Saturday's match will be a telling factor in the chances of each team in the tournament. All four Group A squads are tied at one point apiece, with ties evening the sides after one match.

Will the Azzurre be able to continue their dominating run through the international playing field? Or will the able Denmark women come up big to take down the Italians?

Let's break down what's on the line for each team and how each one can come out with victory.



After one of the most authoritative runs through qualifying in Euro history (they did not concede a goal in 10 matches), Italy looked poised for a deep run in the tournament to say the least.

However, the Azzurre weren't able to score in their first match against Finland and pulled out a scoreless draw. Now, they're tied with Sweden, Finland and Denmark for two qualifying spots out of Group A.

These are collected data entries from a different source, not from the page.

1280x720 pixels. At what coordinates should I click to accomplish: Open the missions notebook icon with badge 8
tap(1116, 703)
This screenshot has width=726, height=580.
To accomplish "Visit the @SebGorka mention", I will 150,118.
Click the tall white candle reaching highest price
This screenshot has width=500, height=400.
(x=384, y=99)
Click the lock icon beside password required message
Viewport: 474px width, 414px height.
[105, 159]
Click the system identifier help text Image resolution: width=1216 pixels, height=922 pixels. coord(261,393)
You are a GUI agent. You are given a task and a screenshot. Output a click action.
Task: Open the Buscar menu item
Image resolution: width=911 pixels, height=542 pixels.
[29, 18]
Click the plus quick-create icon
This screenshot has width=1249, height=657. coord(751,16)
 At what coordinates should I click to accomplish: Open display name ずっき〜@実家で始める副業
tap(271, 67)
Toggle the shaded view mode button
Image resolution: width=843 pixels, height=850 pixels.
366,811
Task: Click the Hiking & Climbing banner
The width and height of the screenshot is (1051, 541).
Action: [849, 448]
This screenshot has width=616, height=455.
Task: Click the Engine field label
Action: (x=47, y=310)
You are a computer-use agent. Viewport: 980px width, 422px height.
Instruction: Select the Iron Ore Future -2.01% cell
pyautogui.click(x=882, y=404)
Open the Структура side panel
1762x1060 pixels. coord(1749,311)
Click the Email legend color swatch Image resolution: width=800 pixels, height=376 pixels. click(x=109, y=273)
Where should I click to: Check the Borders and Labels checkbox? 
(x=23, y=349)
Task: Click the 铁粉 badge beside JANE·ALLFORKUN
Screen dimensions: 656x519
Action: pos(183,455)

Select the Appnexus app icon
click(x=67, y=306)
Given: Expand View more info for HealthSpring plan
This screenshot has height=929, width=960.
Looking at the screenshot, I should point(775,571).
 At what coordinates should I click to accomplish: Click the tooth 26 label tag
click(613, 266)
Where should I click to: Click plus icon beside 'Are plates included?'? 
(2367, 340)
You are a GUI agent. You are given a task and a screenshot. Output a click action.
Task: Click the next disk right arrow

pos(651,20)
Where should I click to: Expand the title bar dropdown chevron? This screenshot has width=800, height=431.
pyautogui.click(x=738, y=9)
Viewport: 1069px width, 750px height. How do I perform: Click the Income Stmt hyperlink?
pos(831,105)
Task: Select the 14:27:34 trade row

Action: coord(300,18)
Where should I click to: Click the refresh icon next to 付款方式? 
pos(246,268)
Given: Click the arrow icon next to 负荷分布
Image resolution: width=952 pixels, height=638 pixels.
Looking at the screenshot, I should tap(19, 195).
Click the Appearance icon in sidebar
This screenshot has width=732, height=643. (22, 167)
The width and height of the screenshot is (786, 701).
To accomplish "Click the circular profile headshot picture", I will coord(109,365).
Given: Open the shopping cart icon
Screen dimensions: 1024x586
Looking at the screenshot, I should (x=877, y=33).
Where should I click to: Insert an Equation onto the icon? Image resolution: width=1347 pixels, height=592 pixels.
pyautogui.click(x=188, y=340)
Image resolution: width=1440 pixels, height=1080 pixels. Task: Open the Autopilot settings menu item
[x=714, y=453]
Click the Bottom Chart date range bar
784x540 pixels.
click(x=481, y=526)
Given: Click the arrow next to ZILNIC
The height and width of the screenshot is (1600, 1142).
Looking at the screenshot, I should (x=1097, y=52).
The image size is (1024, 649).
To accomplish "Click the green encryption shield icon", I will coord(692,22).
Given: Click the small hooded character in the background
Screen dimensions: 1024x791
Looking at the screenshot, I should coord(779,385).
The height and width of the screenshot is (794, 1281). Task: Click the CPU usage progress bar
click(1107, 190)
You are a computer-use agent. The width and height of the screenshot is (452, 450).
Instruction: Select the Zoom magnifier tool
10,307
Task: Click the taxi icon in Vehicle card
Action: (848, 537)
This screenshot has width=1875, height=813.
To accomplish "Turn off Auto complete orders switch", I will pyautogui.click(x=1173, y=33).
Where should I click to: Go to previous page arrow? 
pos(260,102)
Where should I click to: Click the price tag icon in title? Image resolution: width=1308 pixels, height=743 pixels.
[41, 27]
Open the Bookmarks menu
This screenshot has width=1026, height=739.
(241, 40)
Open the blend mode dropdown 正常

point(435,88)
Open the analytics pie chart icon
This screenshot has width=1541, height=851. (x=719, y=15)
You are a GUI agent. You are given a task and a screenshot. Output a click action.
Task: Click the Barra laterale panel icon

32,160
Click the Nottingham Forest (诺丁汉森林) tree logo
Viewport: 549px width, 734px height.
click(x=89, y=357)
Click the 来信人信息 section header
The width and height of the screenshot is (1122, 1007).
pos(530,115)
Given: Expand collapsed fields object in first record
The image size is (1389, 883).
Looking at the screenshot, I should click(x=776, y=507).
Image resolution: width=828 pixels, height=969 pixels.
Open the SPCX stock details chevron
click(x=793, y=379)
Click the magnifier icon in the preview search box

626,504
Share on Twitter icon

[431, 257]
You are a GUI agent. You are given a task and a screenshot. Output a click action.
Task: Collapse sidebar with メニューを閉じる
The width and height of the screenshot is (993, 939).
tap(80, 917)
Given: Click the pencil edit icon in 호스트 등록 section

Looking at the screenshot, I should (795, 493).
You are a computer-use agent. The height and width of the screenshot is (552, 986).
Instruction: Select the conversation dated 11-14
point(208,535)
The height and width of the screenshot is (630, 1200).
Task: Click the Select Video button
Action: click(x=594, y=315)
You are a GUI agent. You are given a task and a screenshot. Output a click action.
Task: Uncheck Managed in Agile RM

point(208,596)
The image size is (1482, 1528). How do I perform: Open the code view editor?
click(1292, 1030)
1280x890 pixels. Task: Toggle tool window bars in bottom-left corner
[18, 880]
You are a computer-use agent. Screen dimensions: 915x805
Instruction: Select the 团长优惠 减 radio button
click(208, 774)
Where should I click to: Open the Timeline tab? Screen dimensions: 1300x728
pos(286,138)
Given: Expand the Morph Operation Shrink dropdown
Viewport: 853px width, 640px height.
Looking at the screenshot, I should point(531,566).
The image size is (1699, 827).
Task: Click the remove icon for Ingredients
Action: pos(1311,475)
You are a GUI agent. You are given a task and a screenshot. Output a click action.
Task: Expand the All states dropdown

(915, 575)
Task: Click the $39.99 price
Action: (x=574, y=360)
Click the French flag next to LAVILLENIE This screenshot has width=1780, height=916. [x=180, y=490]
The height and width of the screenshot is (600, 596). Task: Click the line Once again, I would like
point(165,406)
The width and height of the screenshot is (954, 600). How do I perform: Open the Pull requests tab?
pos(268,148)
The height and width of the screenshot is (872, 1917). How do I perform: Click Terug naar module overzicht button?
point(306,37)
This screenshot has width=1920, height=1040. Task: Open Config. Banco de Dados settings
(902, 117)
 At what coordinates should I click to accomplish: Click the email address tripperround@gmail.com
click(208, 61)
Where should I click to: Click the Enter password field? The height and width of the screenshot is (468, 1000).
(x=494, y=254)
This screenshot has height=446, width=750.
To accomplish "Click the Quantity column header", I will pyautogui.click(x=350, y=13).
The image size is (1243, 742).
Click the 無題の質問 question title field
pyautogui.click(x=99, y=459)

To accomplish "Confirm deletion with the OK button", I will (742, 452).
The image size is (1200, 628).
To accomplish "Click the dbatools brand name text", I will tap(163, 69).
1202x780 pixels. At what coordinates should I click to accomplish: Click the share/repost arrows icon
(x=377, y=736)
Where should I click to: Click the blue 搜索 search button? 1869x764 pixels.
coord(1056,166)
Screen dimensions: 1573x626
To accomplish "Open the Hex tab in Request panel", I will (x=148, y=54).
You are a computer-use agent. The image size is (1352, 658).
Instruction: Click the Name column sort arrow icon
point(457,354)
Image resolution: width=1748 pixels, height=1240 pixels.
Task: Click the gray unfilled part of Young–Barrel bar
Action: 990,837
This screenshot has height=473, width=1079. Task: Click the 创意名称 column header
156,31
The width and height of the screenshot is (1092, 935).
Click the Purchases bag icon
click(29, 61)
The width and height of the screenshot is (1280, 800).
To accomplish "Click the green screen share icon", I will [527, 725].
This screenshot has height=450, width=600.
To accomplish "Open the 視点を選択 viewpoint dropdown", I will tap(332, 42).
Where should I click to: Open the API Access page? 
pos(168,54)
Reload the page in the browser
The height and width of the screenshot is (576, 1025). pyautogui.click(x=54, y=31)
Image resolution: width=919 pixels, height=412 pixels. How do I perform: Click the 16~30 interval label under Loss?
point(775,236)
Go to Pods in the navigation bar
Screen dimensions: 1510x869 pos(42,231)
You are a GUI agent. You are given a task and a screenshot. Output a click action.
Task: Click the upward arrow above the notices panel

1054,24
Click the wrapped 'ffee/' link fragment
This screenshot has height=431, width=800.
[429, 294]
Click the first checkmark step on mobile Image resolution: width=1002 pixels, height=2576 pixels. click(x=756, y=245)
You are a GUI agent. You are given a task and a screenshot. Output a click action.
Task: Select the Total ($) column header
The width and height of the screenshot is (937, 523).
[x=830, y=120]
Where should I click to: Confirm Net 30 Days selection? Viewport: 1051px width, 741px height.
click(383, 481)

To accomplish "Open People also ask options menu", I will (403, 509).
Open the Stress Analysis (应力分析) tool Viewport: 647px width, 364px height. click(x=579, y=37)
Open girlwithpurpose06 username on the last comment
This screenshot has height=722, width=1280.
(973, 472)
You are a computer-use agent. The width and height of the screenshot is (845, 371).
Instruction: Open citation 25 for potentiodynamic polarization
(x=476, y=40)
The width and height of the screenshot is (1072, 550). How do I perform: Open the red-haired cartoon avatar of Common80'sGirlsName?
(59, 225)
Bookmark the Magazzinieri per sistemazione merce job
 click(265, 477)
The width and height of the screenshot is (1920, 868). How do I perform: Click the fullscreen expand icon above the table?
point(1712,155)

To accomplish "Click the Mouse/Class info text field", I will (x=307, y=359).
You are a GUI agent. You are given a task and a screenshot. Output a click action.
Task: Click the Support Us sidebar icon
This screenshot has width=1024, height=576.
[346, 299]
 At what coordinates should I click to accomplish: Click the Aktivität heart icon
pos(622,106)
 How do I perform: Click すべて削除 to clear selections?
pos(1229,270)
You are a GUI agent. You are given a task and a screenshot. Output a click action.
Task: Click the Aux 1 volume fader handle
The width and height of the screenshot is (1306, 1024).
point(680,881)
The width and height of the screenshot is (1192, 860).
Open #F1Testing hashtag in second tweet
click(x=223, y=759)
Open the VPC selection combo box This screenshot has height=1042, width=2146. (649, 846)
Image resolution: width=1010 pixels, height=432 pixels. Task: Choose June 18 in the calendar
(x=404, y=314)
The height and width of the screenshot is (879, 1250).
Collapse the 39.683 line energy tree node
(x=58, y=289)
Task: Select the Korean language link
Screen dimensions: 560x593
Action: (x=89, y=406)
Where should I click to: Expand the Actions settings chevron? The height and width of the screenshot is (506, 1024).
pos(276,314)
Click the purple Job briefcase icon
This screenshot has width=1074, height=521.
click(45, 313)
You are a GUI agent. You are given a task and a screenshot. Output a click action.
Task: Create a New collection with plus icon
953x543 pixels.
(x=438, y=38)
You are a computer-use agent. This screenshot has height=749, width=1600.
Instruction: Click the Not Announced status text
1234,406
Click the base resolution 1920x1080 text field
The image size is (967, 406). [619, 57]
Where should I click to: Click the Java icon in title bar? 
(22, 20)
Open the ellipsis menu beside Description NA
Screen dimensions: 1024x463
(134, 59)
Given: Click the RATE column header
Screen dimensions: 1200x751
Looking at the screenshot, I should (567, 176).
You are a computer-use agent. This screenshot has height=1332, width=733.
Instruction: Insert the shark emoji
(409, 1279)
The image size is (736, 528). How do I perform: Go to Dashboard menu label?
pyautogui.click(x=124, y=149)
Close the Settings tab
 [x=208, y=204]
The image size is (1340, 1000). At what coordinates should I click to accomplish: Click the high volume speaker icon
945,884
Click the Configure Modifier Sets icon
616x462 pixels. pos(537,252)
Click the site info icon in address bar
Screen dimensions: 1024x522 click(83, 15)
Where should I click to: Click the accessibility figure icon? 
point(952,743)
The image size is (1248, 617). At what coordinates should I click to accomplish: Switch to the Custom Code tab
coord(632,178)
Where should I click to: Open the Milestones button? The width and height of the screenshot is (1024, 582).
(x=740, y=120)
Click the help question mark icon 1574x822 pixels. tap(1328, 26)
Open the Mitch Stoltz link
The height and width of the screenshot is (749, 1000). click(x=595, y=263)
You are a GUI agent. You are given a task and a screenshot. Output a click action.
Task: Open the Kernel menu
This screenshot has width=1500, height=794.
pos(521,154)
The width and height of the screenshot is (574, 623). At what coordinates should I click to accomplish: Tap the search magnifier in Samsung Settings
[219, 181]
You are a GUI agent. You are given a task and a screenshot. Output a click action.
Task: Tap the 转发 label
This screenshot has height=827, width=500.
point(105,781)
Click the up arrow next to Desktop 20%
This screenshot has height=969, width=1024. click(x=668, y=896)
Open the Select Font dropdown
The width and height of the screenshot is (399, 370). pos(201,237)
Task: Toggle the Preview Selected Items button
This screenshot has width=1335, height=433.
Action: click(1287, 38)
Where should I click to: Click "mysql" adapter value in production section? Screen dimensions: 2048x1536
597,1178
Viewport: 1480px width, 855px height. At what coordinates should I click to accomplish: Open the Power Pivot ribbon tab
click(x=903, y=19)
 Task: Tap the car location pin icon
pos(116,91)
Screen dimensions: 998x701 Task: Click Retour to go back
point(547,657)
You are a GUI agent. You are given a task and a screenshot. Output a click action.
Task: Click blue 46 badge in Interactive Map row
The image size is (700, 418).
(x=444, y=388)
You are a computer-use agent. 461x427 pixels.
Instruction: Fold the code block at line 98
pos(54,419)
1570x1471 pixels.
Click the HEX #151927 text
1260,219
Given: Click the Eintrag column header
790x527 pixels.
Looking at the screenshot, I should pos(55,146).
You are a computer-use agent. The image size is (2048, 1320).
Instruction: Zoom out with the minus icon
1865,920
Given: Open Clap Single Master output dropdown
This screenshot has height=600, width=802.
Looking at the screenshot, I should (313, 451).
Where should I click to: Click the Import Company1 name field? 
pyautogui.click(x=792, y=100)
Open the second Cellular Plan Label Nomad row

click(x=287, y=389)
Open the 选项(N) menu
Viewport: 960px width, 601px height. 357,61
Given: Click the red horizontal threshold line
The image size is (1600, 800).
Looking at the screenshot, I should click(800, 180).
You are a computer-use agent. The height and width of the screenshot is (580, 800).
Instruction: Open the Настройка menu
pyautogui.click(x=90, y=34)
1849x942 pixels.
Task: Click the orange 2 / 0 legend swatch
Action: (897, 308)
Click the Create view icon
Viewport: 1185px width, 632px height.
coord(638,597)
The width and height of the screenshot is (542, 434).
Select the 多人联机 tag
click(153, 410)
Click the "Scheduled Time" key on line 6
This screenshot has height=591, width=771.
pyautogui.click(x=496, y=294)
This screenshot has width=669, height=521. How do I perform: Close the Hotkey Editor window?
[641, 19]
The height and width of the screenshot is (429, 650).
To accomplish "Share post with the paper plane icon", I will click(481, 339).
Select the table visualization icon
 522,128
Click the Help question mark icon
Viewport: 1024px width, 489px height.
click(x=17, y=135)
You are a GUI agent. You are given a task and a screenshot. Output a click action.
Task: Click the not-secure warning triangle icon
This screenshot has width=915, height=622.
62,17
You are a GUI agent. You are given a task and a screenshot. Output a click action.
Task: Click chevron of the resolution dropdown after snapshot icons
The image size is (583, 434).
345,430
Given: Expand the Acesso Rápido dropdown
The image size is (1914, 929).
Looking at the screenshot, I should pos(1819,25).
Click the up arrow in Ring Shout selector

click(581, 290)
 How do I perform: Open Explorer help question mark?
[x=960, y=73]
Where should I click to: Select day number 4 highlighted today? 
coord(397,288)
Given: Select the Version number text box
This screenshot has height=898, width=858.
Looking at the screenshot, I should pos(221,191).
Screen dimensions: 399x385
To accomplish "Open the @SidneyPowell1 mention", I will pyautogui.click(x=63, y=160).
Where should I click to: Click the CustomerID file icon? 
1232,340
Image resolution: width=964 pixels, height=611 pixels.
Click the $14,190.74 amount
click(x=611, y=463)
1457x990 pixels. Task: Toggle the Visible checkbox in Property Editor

The big key for the Italians will be Patrizia Panico. The experienced striker has the most caps—184—in Italy's history and has 96 international goals to go along with that.

Italy's lethargic offense lately has largely been a byproduct of Panico's inability to get it done in big matches, which is nothing short of surprising. She's one of the best players of all time, in any nation. 

Panico spoke to about how she wanted a "happy ending" at this year's Euro, all but assuring that this will be her last time competing in the European Championships. There wouldn't be a better way for her to go out than in dominating fashion. 

Manager Antonio Cabrini is surely hard at work figuring out how to jump-start his offense, and the answer is to direct fellow offensive stars Melania Gabbiadini and Pamela Conti to push the ball to Panico to get their 38-year-old star striker going.

Italy's attack is largely run through these three, and if they don't get it done, it will likely mean another scoreless affair for the Italians. And if there's one thing that is certain after the first match, it's that draws simply won't get it done.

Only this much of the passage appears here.